DÉCISION RELATIVE À LA DÉLIVRANCE D’INJONCTIONS

________________________________

Le Bureau du Procureur :

M. Ekkerhard Withopf 
M. Vladimir Tochilovsky

Les Conseils de la Défense :

M. Stefan Kirsch
M. Guénaël Mettraux

 

1. Le présent appel interlocutoire soulève la question de savoir si, lorsqu’elle tranche une requête aux fins de délivrance d’une injonction de comparaître, une Chambre de première instance peut rejeter la requête au seul motif que les témoins proposés seront en tout état de cause cités par l’autre partie et, de ce fait, pourront être soumis à un contre-interrogatoire par la partie requérante.

Contexte

2. Dans le cadre de la préparation du procès, la Défense de Sefer Halilovic a cherché à interroger trois personnes qui figuraient sur la liste des témoins proposés par l’Accusation.
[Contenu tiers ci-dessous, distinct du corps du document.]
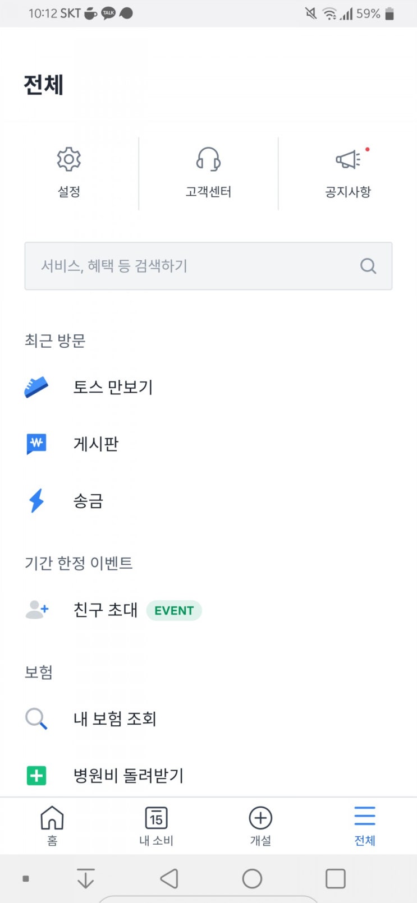Open 병원비 돌려받기 menu entry
Screen dimensions: 417x903
(129, 776)
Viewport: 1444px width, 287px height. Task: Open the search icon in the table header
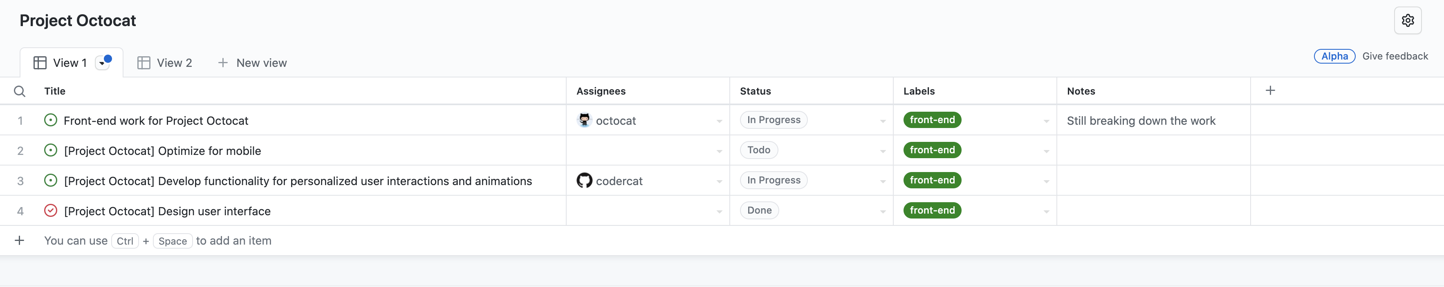point(20,91)
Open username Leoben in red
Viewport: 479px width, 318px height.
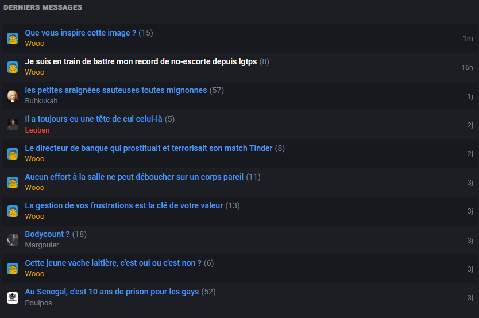click(x=37, y=130)
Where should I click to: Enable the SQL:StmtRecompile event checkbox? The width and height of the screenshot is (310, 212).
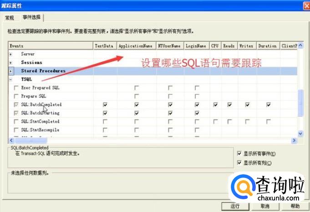(x=16, y=130)
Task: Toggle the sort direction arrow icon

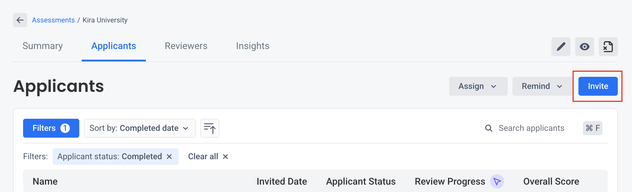Action: click(x=210, y=128)
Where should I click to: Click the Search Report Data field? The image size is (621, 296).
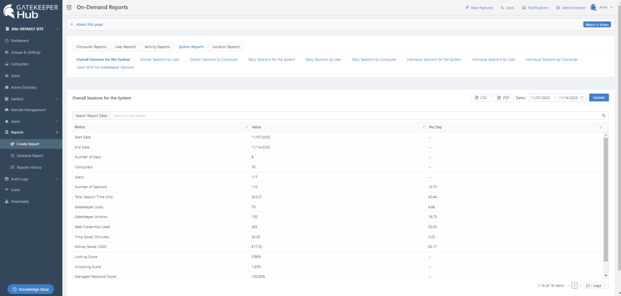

Celles-ci ayant refusé à plusieurs reprises de prendre part à un entretien, la Défense a demandé à la Chambre de première instance de leur adresser des injonctions de comparaître1. La Chambre a rejeté cette requête, faisant observer que les trois témoins seraient soumis à un contre -interrogatoire par la Défense au procès et que celle-ci « n’a pas précisé, parmi les points n’ayant pu faire l’objet d’un traitement adéquat pendant le contre-interrogatoire des trois témoins, ceux qui devaient être traités lors des interrogatoires demandés par la Défense [avant le procès] »2.

3. La Défense a demandé à la Chambre de première instance de réexaminer sa décision et a présenté des informations complémentaires plus spécifiques à l’appui de sa demande initiale3. Tout en reconnaissant que la Défense « a[vait] fourni un complément d’information au sujet de chacun des trois témoins que l’Accusation souhait[ait] appeler à la barre », la Chambre a néanmoins conclu qu’elle ne délivrerait pas de citations à comparaître à l’encontre de témoins « qui doivent tous déposer en audience et faire l’objet d’un contre-interrogatoire au procès »4. La Chambre a donc confirmé sa décision antérieure, mais en certifiant l’appel interlocutoire5.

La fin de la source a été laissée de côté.